The Sagano bamboo forest grows on the outskirts of Kyoto near the Tenryu-Ji temple, in Kyoto, Japan. It is a quiet place in nature with a series of paths full of tourists where, if we manage to leave aside the sounds of visitors and their cameras, it will be possible to hear the rustling, creaking, and swaying of one of the most emblematic soundscapes of Japan. So much so that it has been recognized at a governmental level.
The Arashiyama (in northwestern Japan) region experiences unpredictable weather with a rather cool climate and bright sunlight. Here, summers are characterized as short, hot, and mostly cloudy. And winters are very cold, windy, partly cloudy, and mainly characterized by year-round humidity.
The dreamlike bamboo forest contrasts with the urbanity that surrounds it, making it seem like a dreamlike place amid reality. Its wooden paths intertwine with the dense thicket of tall bamboo stalks that reach dozens of meters, creating a canopy that blocks much of the sunlight, except for those lucky rays that manage to sneak through the thick landscape, creating an almost poetic atmosphere.
Over 50 varieties of bamboo grow in this unique ecosystem. Some of these varieties grow more than 20 meters high, making the light varies and offering various color effects depending on the time of day. At night the forest is illuminated and provides spectacular contrasts.
But the light is not the only attraction of the site, the soundscape is too. If you pay attention to your surroundings, you will notice that when the wind blows through the plants, the wood bends and creaks, creating a natural symphony. The leaves also do their own thing and bring their sounds to the landscape, coupled with the clashing of the bamboo trunks against each other, a sound that is unlike anything we have ever heard.

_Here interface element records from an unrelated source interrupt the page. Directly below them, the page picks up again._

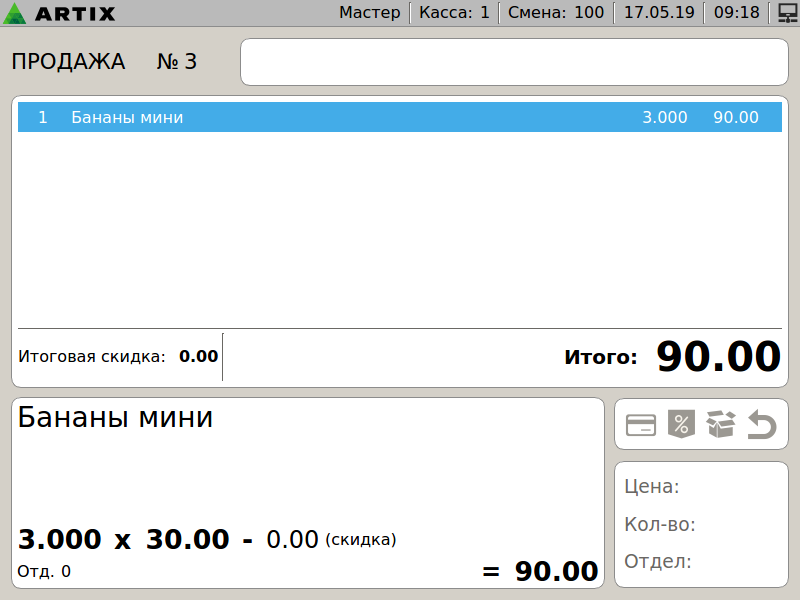Select the Отдел field label
This screenshot has width=800, height=600.
point(658,561)
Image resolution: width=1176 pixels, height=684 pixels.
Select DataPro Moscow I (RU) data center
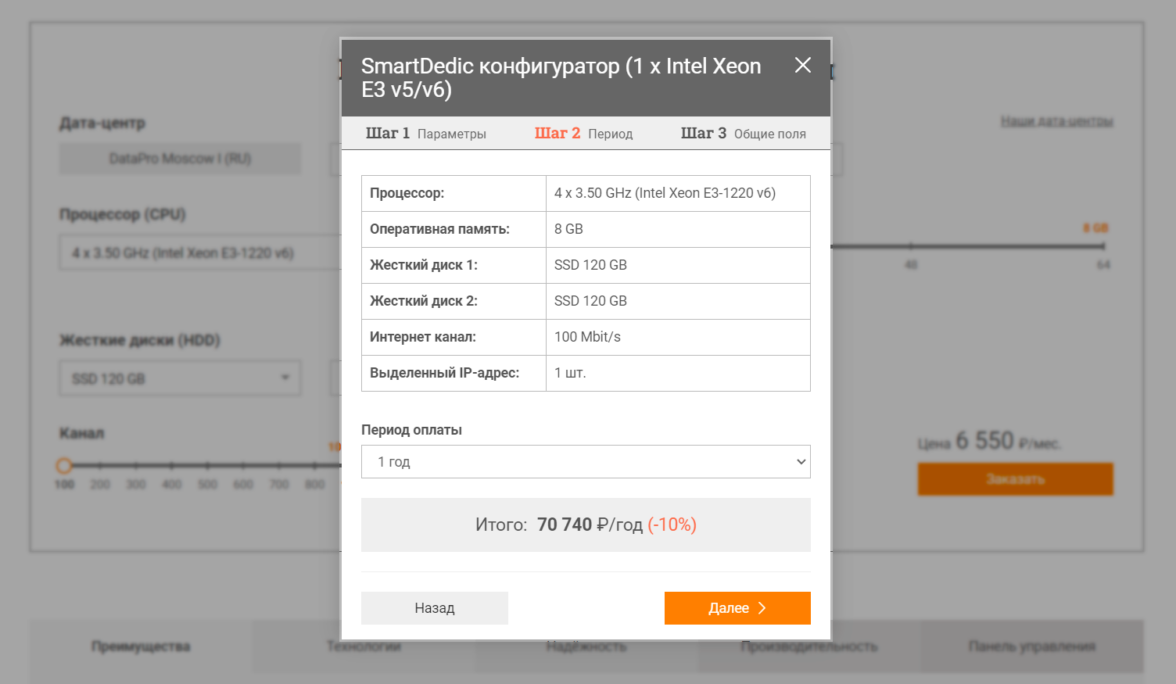click(180, 158)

This meditative natural noise is so enchanting that Japan’s Ministry of the Environment designated the aural delights of this place as one of Japan’s 100 Soundscapes. This initiative was designed to encourage local people to get out and appreciate the acoustic wonders of the country.
If you manage to find a moment to visit the bamboo forest when it is empty, the combination of visual beauty and aural calm combine to offer a once-in-a-lifetime experience.